BEGIN Data shown
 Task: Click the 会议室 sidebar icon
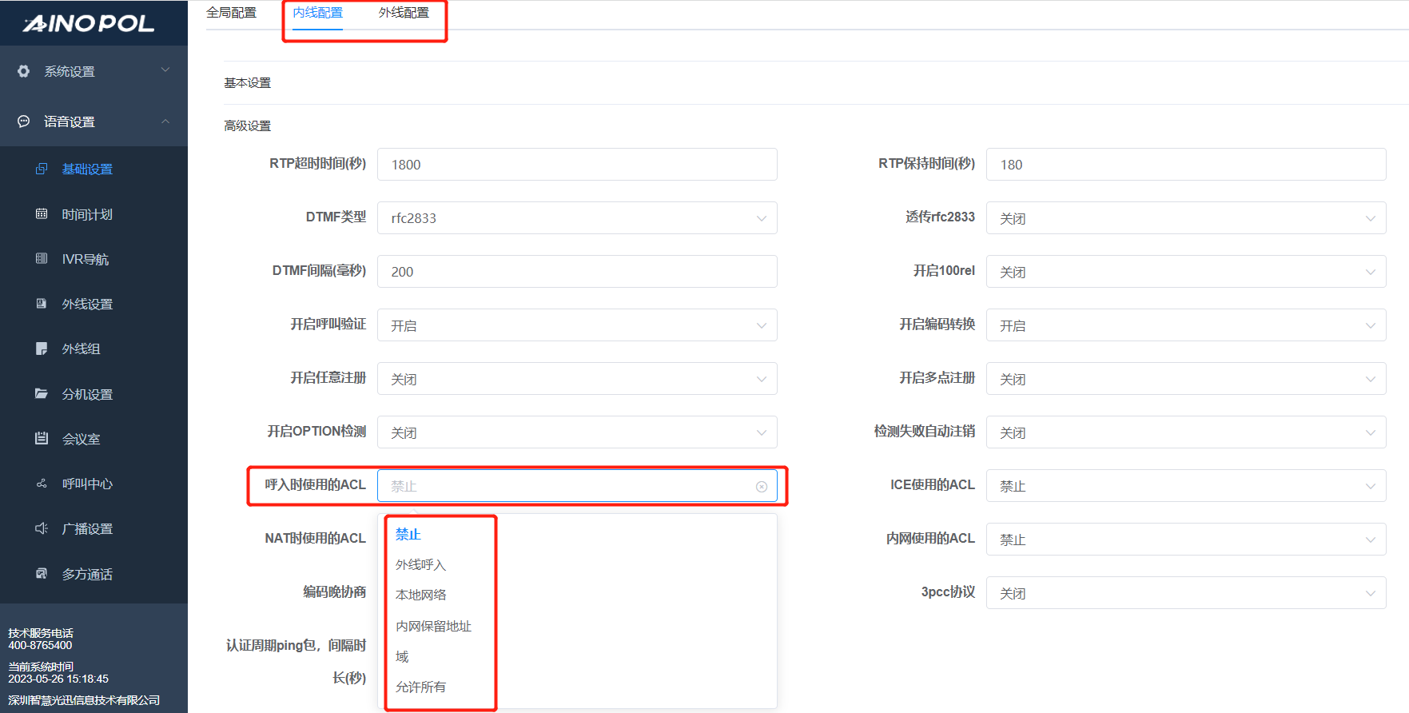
END Data shown
BEGIN Data shown
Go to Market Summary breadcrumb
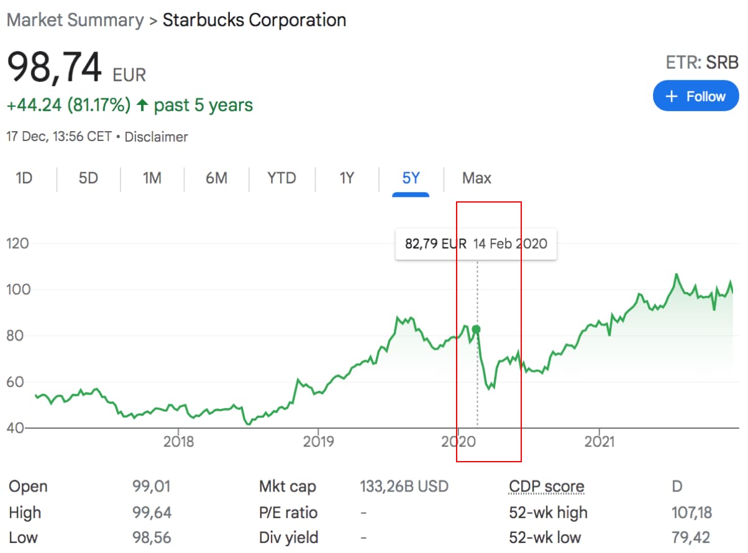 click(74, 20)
END Data shown
BEGIN Data shown
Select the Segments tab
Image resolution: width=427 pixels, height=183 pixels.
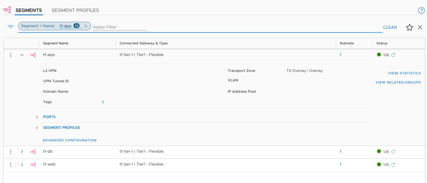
END Data shown
> _Try it_:
Give back precisely the lines above that start at the line containing "Select the Segments tab" and end at the line containing "Image resolution: width=427", inclusive. No other lines belong in the output.

> _The completed task_:
Select the Segments tab
Image resolution: width=427 pixels, height=183 pixels.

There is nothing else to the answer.